:: Description of the task ::
From the data below, set down exactly the lines between the one holding "Task: Click the Back navigation arrow" and the one holding "You are a computer-use agent. Image", inclusive, and no others.

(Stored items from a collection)
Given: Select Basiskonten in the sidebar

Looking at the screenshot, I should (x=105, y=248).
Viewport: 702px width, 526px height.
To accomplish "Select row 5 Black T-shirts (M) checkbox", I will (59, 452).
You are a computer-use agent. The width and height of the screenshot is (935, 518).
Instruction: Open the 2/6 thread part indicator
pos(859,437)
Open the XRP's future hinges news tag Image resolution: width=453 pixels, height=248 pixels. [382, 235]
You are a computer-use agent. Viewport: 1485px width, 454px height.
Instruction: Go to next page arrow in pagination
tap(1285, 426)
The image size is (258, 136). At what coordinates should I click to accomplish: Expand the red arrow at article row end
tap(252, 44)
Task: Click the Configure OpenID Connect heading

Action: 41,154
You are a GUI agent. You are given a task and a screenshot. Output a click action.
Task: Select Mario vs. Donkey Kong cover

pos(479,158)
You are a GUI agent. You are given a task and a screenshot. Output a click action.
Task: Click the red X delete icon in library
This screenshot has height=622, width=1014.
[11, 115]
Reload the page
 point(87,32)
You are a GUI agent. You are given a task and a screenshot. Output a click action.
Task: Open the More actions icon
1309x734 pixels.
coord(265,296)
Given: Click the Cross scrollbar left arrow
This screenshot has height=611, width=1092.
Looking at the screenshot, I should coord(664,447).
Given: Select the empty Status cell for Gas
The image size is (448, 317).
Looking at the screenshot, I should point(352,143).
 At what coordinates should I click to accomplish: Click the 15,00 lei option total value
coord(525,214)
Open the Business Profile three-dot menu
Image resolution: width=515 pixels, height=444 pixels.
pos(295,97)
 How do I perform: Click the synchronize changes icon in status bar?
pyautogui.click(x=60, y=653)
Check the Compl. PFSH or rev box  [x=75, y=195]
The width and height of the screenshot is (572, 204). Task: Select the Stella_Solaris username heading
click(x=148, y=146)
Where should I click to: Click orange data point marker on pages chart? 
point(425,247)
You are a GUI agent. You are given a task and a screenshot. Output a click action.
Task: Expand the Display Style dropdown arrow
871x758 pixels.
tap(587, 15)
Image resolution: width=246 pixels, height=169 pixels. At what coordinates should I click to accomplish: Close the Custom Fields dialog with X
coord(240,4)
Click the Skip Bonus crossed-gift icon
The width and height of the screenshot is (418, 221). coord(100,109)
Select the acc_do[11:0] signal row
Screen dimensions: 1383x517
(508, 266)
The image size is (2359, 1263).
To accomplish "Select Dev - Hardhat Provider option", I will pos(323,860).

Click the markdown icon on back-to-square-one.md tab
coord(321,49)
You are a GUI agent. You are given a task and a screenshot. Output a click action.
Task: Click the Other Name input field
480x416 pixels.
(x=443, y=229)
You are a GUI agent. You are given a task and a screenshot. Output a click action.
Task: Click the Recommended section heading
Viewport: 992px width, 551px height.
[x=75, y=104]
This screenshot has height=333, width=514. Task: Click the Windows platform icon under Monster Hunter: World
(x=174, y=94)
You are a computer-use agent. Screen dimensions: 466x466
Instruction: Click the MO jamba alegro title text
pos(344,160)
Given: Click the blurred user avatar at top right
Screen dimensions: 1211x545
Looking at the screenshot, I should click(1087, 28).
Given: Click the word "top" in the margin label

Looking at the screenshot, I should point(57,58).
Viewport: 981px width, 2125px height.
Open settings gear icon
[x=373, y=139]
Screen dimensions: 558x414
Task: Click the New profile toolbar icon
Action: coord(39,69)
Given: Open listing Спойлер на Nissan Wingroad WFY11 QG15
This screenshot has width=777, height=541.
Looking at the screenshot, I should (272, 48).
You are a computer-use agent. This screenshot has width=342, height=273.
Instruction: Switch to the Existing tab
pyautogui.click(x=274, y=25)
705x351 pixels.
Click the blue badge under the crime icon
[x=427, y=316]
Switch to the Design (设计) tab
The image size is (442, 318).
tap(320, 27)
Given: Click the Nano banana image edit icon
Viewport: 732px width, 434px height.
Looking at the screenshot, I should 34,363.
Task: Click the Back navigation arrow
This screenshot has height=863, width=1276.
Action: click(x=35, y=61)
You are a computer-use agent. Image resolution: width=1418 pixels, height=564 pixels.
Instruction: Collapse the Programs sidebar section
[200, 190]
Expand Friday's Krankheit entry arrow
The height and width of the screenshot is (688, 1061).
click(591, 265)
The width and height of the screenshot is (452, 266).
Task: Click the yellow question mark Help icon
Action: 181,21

:: Answer box ::
Task: Click the Back navigation arrow
This screenshot has height=863, width=1276.
Action: click(x=35, y=61)
You are a computer-use agent. Image resolution: width=1418 pixels, height=564 pixels.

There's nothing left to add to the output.